** EXERCISE GOAL **
Reproduce exactly the lines that run from the start of the records below to the line with "Task: Select cell D5 showing +109%", inclusive.

MATERIAL PROVIDED START

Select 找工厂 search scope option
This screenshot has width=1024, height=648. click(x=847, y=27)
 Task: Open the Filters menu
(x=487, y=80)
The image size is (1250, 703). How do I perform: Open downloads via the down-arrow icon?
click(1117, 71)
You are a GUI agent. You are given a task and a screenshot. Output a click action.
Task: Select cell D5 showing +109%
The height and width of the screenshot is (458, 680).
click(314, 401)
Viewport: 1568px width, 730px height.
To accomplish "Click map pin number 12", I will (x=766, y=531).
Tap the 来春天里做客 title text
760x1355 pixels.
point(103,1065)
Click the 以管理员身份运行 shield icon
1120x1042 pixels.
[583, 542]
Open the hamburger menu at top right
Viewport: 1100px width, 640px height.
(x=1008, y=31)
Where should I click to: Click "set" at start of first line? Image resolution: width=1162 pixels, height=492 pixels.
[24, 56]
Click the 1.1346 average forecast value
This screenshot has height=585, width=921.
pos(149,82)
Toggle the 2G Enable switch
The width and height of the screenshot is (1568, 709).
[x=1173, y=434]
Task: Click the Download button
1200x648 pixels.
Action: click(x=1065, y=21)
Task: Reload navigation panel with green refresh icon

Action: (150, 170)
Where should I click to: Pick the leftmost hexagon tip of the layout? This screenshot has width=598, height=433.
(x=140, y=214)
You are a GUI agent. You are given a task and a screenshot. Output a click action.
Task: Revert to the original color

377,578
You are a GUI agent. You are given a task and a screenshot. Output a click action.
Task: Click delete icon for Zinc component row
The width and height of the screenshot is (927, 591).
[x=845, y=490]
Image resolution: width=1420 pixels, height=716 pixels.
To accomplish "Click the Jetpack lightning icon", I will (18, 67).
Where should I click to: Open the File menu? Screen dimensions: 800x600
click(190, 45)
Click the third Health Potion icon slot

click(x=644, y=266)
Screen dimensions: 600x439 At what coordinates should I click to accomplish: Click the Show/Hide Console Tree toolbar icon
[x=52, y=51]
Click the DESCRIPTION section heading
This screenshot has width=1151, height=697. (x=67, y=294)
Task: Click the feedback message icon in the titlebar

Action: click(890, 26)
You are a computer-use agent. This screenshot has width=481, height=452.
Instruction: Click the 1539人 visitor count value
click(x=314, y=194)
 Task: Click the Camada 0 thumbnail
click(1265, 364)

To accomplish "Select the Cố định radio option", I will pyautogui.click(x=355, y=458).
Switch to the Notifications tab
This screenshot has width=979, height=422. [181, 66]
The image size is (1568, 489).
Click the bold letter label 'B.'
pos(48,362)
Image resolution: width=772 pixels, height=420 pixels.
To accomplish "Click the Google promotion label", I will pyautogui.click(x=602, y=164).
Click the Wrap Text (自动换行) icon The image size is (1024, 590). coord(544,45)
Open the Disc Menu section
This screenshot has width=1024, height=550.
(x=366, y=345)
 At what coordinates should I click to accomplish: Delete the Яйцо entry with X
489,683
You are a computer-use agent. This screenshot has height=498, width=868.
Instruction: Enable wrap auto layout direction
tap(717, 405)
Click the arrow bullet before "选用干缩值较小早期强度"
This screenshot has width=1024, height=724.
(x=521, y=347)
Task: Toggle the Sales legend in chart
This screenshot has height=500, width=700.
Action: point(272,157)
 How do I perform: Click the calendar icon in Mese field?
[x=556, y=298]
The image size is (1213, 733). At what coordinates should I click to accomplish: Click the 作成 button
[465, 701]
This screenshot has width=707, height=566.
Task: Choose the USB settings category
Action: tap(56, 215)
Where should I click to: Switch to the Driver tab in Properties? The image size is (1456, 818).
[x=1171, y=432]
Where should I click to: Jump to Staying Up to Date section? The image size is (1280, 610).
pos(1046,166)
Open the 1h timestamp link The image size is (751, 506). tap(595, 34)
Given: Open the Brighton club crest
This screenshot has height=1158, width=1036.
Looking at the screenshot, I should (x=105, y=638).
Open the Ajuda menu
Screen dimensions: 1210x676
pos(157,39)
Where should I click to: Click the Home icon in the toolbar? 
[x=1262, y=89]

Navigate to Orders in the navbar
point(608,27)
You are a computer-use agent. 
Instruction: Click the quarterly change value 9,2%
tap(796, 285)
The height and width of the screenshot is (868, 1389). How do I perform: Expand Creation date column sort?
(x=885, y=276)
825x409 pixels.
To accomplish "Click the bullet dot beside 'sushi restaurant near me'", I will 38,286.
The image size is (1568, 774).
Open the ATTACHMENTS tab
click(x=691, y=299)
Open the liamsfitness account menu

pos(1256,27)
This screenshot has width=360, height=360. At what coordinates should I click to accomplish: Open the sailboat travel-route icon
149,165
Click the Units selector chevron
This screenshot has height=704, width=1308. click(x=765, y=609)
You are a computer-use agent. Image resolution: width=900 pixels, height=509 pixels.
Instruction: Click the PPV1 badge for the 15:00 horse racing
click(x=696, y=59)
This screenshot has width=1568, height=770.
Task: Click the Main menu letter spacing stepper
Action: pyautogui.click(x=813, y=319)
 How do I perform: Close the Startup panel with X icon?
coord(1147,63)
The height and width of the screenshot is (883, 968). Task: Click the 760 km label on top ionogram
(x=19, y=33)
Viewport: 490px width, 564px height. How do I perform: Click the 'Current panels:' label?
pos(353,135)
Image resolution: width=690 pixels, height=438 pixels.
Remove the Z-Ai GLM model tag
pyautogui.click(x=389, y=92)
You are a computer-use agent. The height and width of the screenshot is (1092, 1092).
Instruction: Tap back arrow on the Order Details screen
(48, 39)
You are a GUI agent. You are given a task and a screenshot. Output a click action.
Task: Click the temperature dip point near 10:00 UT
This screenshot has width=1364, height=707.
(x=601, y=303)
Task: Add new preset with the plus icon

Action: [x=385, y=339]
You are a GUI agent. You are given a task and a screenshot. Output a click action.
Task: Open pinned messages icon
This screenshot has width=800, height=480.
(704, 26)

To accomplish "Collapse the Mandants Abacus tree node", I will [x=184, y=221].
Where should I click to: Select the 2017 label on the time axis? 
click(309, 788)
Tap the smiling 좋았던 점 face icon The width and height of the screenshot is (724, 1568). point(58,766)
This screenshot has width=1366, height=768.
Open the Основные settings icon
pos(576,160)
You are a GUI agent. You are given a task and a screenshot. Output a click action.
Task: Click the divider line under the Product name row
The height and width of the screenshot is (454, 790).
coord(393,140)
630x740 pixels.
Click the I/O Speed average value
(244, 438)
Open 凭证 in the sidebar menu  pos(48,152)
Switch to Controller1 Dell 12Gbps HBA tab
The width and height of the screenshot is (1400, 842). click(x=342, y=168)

MATERIAL PROVIDED END

** RESPONSE TO THIS TASK **
Select 找工厂 search scope option
This screenshot has width=1024, height=648. click(x=847, y=27)
 Task: Open the Filters menu
(x=487, y=80)
The image size is (1250, 703). How do I perform: Open downloads via the down-arrow icon?
click(1117, 71)
You are a GUI agent. You are given a task and a screenshot. Output a click action.
Task: Select cell D5 showing +109%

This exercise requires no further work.